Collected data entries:
%%

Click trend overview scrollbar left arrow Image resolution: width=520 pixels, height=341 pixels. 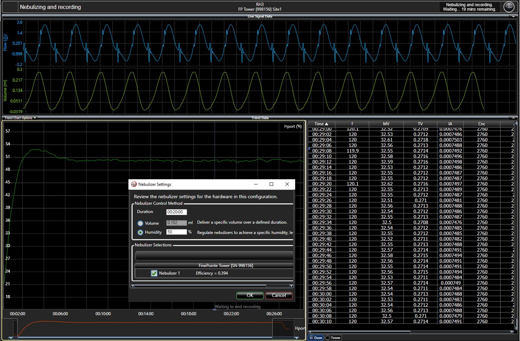click(x=10, y=338)
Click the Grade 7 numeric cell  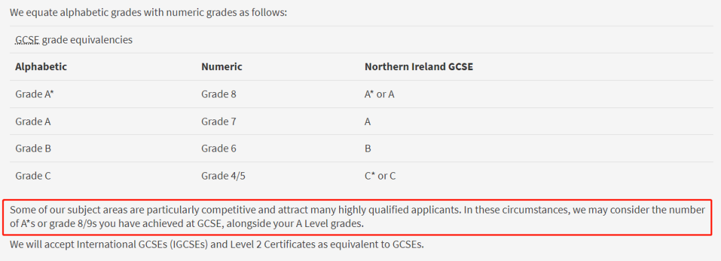(219, 121)
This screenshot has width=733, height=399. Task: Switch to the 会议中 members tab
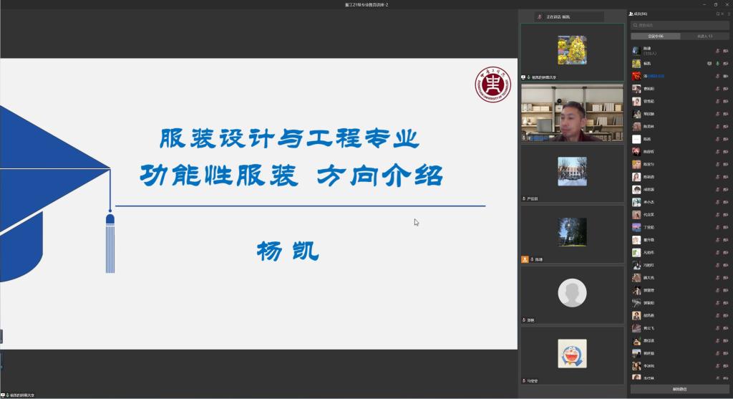click(x=656, y=36)
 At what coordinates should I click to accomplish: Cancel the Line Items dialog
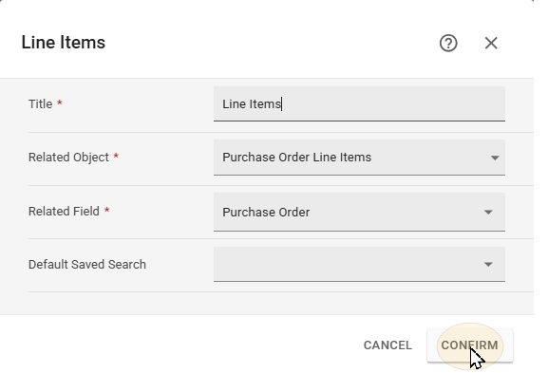387,345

%%

## What the task asks
Please retype the lines from the one that contains "This screenshot has" to the final line of the records, both included, exactly as written and without any pictures.

## Your solution
This screenshot has width=733, height=399. Task: Switch to the 会议中 members tab
click(x=656, y=36)
 At what coordinates should I click to accomplish: Cancel the Line Items dialog
387,345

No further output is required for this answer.